> _PROBLEM TO SOLVE_
An exact copy of every record is required.

> _PROVIDED MATERIAL_
-----
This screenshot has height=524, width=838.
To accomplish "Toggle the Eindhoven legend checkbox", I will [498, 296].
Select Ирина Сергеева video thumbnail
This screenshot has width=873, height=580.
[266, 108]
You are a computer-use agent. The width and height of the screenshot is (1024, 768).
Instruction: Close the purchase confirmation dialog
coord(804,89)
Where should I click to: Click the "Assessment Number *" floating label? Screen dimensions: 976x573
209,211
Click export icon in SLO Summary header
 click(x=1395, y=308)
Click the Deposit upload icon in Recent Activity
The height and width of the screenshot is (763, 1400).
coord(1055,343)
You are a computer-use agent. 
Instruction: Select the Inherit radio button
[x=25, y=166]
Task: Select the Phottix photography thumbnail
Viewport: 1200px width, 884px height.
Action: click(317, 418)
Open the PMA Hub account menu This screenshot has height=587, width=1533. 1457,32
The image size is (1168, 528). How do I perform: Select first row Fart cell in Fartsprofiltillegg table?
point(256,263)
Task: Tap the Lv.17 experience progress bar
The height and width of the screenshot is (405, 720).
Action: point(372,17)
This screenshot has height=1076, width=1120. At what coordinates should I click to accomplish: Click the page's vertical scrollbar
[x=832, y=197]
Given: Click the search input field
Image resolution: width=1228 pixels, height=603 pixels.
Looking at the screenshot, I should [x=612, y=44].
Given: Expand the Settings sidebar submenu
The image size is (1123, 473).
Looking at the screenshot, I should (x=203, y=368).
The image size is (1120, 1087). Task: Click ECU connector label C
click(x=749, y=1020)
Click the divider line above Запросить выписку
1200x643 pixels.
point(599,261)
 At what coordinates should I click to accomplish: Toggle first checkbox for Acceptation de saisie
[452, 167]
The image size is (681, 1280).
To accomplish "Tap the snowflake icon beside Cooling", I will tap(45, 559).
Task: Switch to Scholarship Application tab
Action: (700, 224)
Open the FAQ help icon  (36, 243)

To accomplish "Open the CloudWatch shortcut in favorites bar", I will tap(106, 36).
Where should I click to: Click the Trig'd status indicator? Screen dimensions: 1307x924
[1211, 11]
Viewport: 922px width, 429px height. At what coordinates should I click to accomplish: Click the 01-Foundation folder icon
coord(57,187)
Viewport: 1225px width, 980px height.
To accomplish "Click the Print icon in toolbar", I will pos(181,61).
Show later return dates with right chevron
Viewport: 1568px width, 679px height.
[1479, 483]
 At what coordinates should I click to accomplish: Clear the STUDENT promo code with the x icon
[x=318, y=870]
-----
> _RESULT FOR THIS TASK_
This screenshot has height=524, width=838.
To accomplish "Toggle the Eindhoven legend checkbox", I will [498, 296].
Select Ирина Сергеева video thumbnail
This screenshot has width=873, height=580.
[266, 108]
You are a computer-use agent. The width and height of the screenshot is (1024, 768).
Instruction: Close the purchase confirmation dialog
coord(804,89)
Where should I click to: Click the "Assessment Number *" floating label? Screen dimensions: 976x573
209,211
Click export icon in SLO Summary header
 click(x=1395, y=308)
Click the Deposit upload icon in Recent Activity
The height and width of the screenshot is (763, 1400).
coord(1055,343)
You are a computer-use agent. 
Instruction: Select the Inherit radio button
[x=25, y=166]
Task: Select the Phottix photography thumbnail
Viewport: 1200px width, 884px height.
Action: click(317, 418)
Open the PMA Hub account menu This screenshot has height=587, width=1533. 1457,32
The image size is (1168, 528). How do I perform: Select first row Fart cell in Fartsprofiltillegg table?
point(256,263)
Task: Tap the Lv.17 experience progress bar
The height and width of the screenshot is (405, 720).
Action: point(372,17)
This screenshot has height=1076, width=1120. At what coordinates should I click to accomplish: Click the page's vertical scrollbar
[x=832, y=197]
Given: Click the search input field
Image resolution: width=1228 pixels, height=603 pixels.
Looking at the screenshot, I should [x=612, y=44].
Given: Expand the Settings sidebar submenu
The image size is (1123, 473).
Looking at the screenshot, I should (x=203, y=368).
The image size is (1120, 1087). Task: Click ECU connector label C
click(x=749, y=1020)
Click the divider line above Запросить выписку
1200x643 pixels.
point(599,261)
 At what coordinates should I click to accomplish: Toggle first checkbox for Acceptation de saisie
[452, 167]
The image size is (681, 1280).
To accomplish "Tap the snowflake icon beside Cooling", I will tap(45, 559).
Task: Switch to Scholarship Application tab
Action: (700, 224)
Open the FAQ help icon  (36, 243)

To accomplish "Open the CloudWatch shortcut in favorites bar", I will tap(106, 36).
Where should I click to: Click the Trig'd status indicator? Screen dimensions: 1307x924
[1211, 11]
Viewport: 922px width, 429px height. At what coordinates should I click to accomplish: Click the 01-Foundation folder icon
coord(57,187)
Viewport: 1225px width, 980px height.
To accomplish "Click the Print icon in toolbar", I will pos(181,61).
Show later return dates with right chevron
Viewport: 1568px width, 679px height.
[1479, 483]
 At what coordinates should I click to accomplish: Clear the STUDENT promo code with the x icon
[x=318, y=870]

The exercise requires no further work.